It stands to reason Schwarzenegger would return for his first starring role since 2003 with a BIG bang — in fact, an entire movie filled with one big bang after another. To call "The Last Stand" gratuitously violent is to pay the movie a compliment. It's sort of the whole point.
If you've got violent-movie fatigue, and you're too exhausted from real-life carnage on the news to enjoy an R-rated blood-fest in which a number of kills are executed as deliberately funny visual punchlines, you do not want to go anywhere near this film. But if you're a fan of stylish, relentlessly loud shootouts, questionable plot developments be damned, this is your ticket to weekend escapism.

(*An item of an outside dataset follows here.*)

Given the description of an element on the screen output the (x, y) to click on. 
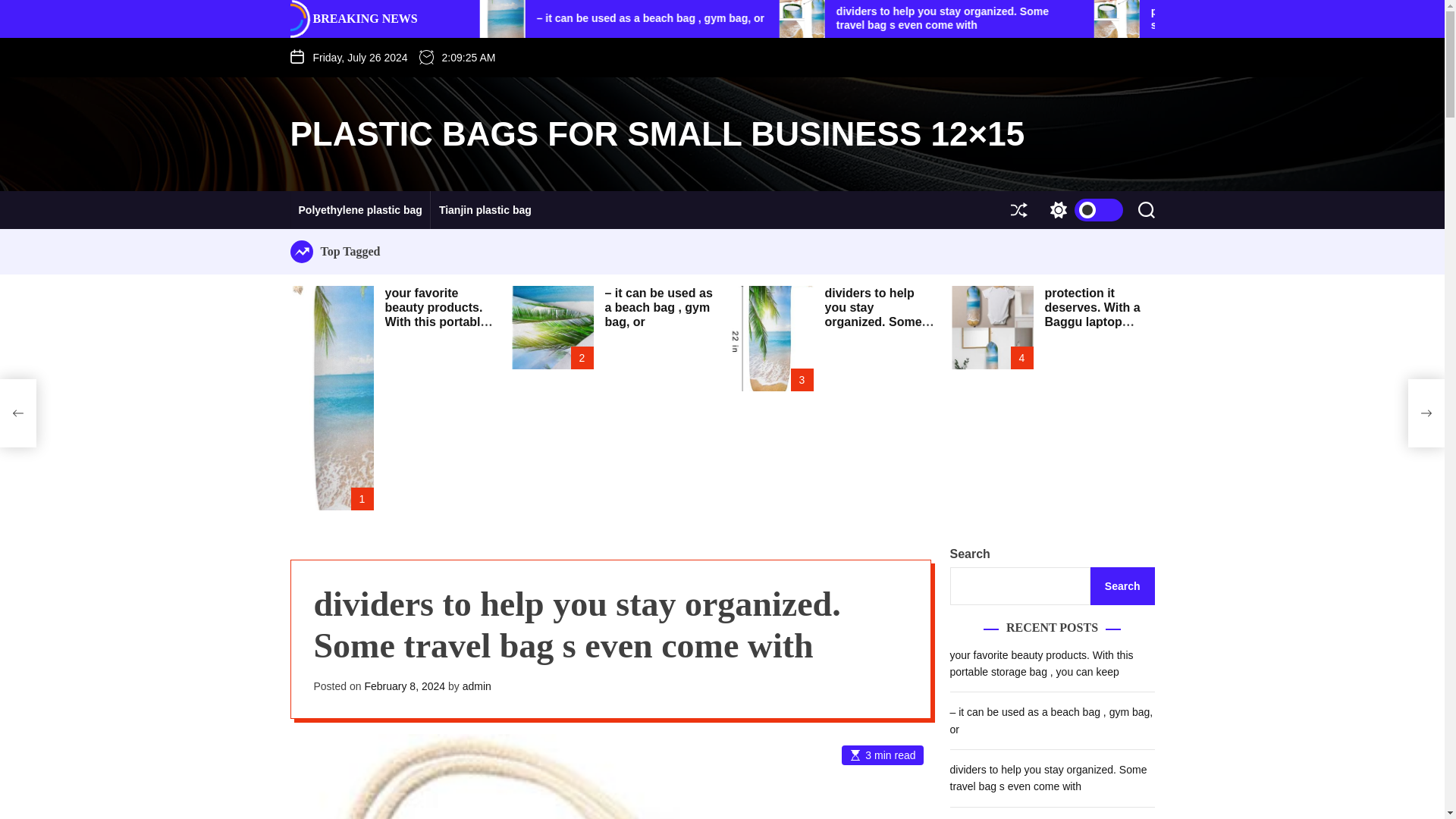
Tianjin plastic bag (484, 209)
Polyethylene plastic bag (359, 209)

Nearly 30 years after the original "Terminator" made him one of the most unlikely and most popular movie stars of our time, Schwarzenegger still has that thick Austrian accent, which somehow makes him more endearing, especially when he's playing a former highly decorated Los Angeles cop named Ray Owens. Really? He was given that name at birth?
At 65, Arnold in some ways resembles a cyborg more than ever. His skin is pulled back so tight, his eyes are mere slits; his shoulders are sloped with age but his arms are still huge. Schwarzenegger is still a formidable albeit self-deprecating presence onscreen. Responding to the deadpan question, "How are you?" after one violent dustup, Ray simply replies, "old." And in an exchange of insults and punches with a bad guy from Mexico, he says, "You give immigrants like us a bad name."
Ray is now in semi-retirement as the sheriff of the sleepy Arizona border town of Sommerton Junction, an outpost so small and inconsequential I'll bet even that the Google car hasn't driven through yet. Ray's three-person force of deputies includes human bowling ball Luis Guzman as Mike, ever ready with the comic relief; Jaimie Alexander as the tough and lovely Sarah, and Zach Gilford from "Friday Night Lights" as the earnest but bumbling Jerry.
With the high school football team playing a big game out of town, Sommerton Junction is conveniently deserted, save for a few stalwarts at the diner and maybe a farmer or two on the edge of town. Looks like a quiet weekend!